Intriguingly, one of the things which initially drew me to the whole thing was that it felt like the most ludicrous thing a bunch of blokes could do together.  Some of the dance moves seem really silly, which impresses me immensely (my favourite is called a “galley”, which sort of looks like an Arnold Rimmer salute, but using the foot).  After now having been at it for 5 years though my giggling has mostly subsided, and now that I know several dances well enough to not have to concentrate intently on each the puerile chortle has been replaced with a sense of attention to detail & doing one’s best to work in symphony with the other dancers in the set – you can just tell when you’ve nailed a dance, and it’s a real buzz when audience members come over and compliment you.  One of my favourite dances ever was the Longborough-style dance, “Loveless”, which I recorded in Thaxted earlier this year – to me it just looks beautiful, with straight lines throughout and coordinated hand movements.  The lads did a great job, I reckon!

I’m still very much in contact with the Adelaide Morris Men – I pop in to practice whenever I’m back home for a visit, and they came over for a tour of the UK in 2005, and are currently in the final planning stages of another tour in 2010 which we’re all looking forward to immensely.

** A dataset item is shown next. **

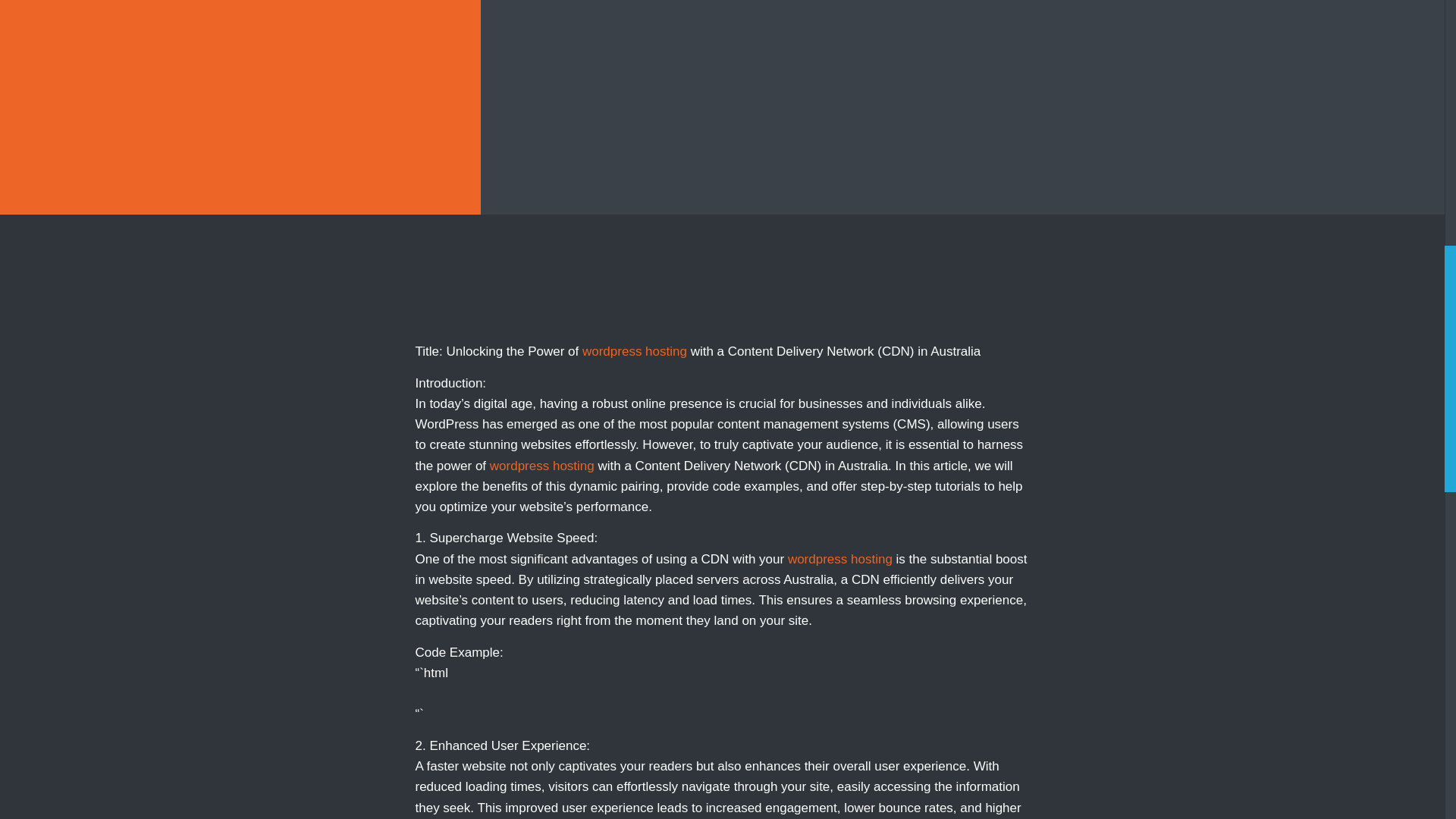
wordpress hosting (839, 559)
wordpress hosting (541, 465)
wordpress hosting (634, 350)
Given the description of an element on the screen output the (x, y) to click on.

So it doesn’t really make a hell of a lot of sense, but I genuinely love it.  Though it’s frustrating, exhausting, and seems to take up bizarrely large amounts of my time, joining a morris dancing side is probably one of the best decisions I’ve made in the last decade.  You get bizarre looks from strangers, prospective girlfriends screw their faces up in puzzlement, and the British press seem to have a constant campaign afoot to get it abolished because they haven’t got the imagination to respond to it in any way other than derision.  But I’m crap at tennis, and besides, the music’s nicer.